Catalog • Shipped 2023–2025

Running design in a subscription agency

Role
Design Director
Timeline
2 years
Team
6 Designers
1 PM
Type
Subscription-based
design agency
Status
Shipped work across 70+ startups,
leading to $100M+ raised

Overview

Catalog is a subscription-based design agency. The model consists of fast turnarounds, lots of iteration, and staying close to client needs while moving quickly. My job as Design Director was to keep quality high while juggling a lot of parallel work. At any given time, I was the main contact for 10 to 15 active clients alongside our lead PM, and I led a team of six designers through briefs, reviews, direction, and delivery.

In practice, my work was helping founders and teams ship improvements, tighten product thinking, and build consistency across product and brand. A lot of clients came to us in hopes of raising funds post-engagement.

Problem

Early stage teams rarely show up with clean requirements. Most of the time they show up with something that works well enough, but leaks in important places. Or they have a product direction that makes sense in their head, but not yet in the UI. Or they are moving so fast that design becomes reactive unless somebody puts shape around the work.

The hard part in an agency setting is not designing one good screen. It’s making good decisions repeatedly, across different teams, with different constraints, while keeping the work coherent and shippable.

How things were run

Externally, I tried to keep things simple and consistent across clients, even with highly variable requests. Our PM was integral in maintaining clarity and communication with the clients while the work was progressing. Depending on the type of client, we’d have weekly calls to update and sync on the status of the work.

Internally, my role was to keep the loop moving. That meant writing and tightening briefs, keeping design reviews sharp, helping designers avoid over building, and stepping in when a project needed a push.

Three client examples

Mindbloom

Mindbloom came in with a product that already worked, but needed to work better at key moments where users decide if they trust the experience. A lot of our time went into reducing friction in core flows and improving clarity when users were making decisions.

  • UX audit across key product flows
  • Onboarding improvements and A/B tests focused on conversion
  • Booking and session prep experience cleanups
  • Surveys and feedback flows, including copy and completion improvements
  • Plan and package pages, with clearer positioning and decision support
  • Experiments on marketing and sales pages to reduce drop off
  • Early exploration and testing of AI related product ideas

DXRacer

DXRacer was a different kind of engagement. It was less exploratory and more execution at scale. They needed a steady stream of marketing and social assets tied to product lines, with consistent quality and consistent branding across formats.

  • Social campaign creative for product releases
  • Visual direction and templates across formats and channels
  • Product focused graphics and layouts for new drops and promos
  • Iterations based on performance and what the team needed next

Magic

Magic approached us pre launch.
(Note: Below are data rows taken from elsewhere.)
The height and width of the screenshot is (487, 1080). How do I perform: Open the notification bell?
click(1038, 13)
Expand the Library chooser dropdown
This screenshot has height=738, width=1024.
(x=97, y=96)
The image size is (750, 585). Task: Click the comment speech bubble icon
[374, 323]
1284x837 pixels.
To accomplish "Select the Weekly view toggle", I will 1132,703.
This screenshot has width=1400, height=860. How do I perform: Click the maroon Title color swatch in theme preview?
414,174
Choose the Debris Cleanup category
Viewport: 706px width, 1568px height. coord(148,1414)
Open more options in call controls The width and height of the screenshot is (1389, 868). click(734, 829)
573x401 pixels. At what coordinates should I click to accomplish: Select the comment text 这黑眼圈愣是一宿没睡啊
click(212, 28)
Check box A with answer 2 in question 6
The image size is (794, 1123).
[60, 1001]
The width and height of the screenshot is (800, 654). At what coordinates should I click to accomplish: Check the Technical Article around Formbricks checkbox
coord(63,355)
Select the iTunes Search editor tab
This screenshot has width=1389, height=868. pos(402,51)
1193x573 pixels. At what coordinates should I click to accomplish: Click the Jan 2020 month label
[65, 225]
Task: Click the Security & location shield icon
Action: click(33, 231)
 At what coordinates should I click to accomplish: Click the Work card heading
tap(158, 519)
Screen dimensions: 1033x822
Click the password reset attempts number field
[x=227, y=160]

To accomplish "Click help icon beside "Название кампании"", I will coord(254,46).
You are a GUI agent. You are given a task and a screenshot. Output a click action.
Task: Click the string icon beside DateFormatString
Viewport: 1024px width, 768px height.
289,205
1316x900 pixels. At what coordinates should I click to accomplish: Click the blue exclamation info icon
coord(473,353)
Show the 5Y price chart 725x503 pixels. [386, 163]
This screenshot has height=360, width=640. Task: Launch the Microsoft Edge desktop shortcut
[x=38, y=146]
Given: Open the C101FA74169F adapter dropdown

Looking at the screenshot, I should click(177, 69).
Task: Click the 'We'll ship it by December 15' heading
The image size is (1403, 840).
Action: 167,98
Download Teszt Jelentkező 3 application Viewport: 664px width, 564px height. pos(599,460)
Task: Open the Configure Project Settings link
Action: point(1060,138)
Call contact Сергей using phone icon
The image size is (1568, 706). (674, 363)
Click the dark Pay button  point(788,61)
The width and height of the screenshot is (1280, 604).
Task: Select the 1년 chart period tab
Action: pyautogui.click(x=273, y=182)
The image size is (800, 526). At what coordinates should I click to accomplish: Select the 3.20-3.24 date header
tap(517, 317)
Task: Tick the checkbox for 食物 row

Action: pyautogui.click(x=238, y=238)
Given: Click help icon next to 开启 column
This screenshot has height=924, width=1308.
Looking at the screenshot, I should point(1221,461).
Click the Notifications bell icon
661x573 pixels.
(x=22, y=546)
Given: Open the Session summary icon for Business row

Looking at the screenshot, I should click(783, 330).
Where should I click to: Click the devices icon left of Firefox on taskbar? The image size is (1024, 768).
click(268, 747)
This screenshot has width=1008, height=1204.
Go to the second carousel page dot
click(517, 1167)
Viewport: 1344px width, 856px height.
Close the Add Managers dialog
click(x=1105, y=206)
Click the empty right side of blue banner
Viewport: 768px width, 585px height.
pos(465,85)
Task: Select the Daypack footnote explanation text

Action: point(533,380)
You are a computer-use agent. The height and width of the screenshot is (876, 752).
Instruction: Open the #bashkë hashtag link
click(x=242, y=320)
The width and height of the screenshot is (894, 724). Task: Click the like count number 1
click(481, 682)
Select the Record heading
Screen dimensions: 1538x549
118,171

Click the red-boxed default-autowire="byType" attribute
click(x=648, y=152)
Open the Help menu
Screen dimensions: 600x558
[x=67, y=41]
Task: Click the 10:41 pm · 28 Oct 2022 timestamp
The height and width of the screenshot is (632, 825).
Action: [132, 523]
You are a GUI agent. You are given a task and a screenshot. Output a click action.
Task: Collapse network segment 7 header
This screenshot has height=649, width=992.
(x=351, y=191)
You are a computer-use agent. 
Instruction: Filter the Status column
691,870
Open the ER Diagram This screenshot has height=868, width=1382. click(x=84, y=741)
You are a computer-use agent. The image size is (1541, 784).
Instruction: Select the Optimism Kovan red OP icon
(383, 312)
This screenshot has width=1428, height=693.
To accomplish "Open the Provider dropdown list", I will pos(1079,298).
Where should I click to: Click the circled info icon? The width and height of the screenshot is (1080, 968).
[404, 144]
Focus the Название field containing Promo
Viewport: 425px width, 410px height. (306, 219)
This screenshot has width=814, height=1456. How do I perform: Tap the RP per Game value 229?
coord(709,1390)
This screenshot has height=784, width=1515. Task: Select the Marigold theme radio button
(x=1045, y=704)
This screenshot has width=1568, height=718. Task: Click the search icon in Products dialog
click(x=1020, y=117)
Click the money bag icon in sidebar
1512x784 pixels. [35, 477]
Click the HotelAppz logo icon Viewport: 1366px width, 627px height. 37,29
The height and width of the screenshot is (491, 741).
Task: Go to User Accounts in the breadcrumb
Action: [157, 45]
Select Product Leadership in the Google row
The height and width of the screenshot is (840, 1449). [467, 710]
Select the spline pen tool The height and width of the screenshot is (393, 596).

They needed a brand and early product story from scratch, and they were still figuring out what angle would land with users and merchants. We started from a user incentive framing, then shifted toward a merchant first narrative as we learned more.

  • Brand foundation from scratch (identity direction, tone, visual language)
  • Early product and marketing storytelling as the positioning evolved
  • Landing pages and conversion focused site content
  • Core product flows for early users
  • Design support across product and marketing touch-points

Catalog’s impact on me

The agency world can move at an even faster pace than early-stage startups. Agency work forces you to build judgment. With the turnarounds we had at Catalog, there was no time to research an idea later or refine further down the product lifecycle. You have to care about craft, but you learn to care about craft in the right moments and places. The kind that ships and holds up when a real team implements it.

My biggest learning at Catalog was that most teams didn’t need more design artifacts, they needed help making decisions. The team’s job was to give founders confidence.

My role

  • I was part of the sales loop. I helped evaluate fit, clarify scope, and close new clients.
  • I built client profiles with our PM so the team had a clear read on goals, timelines, and constraints before design started.
  • I staffed projects and managed designer bandwidth across 10 to 15 clients at a time.
  • I led briefs and design reviews, supported execution, and stepped in to design when a project needed a push.
  • I co-led client delivery with our PM, including presenting, handling feedback, and making the call on what to ship now vs later.
  • I captured the work in a way we could reuse: internal notes, outcome snapshots, and artifacts that made sales and onboarding easier.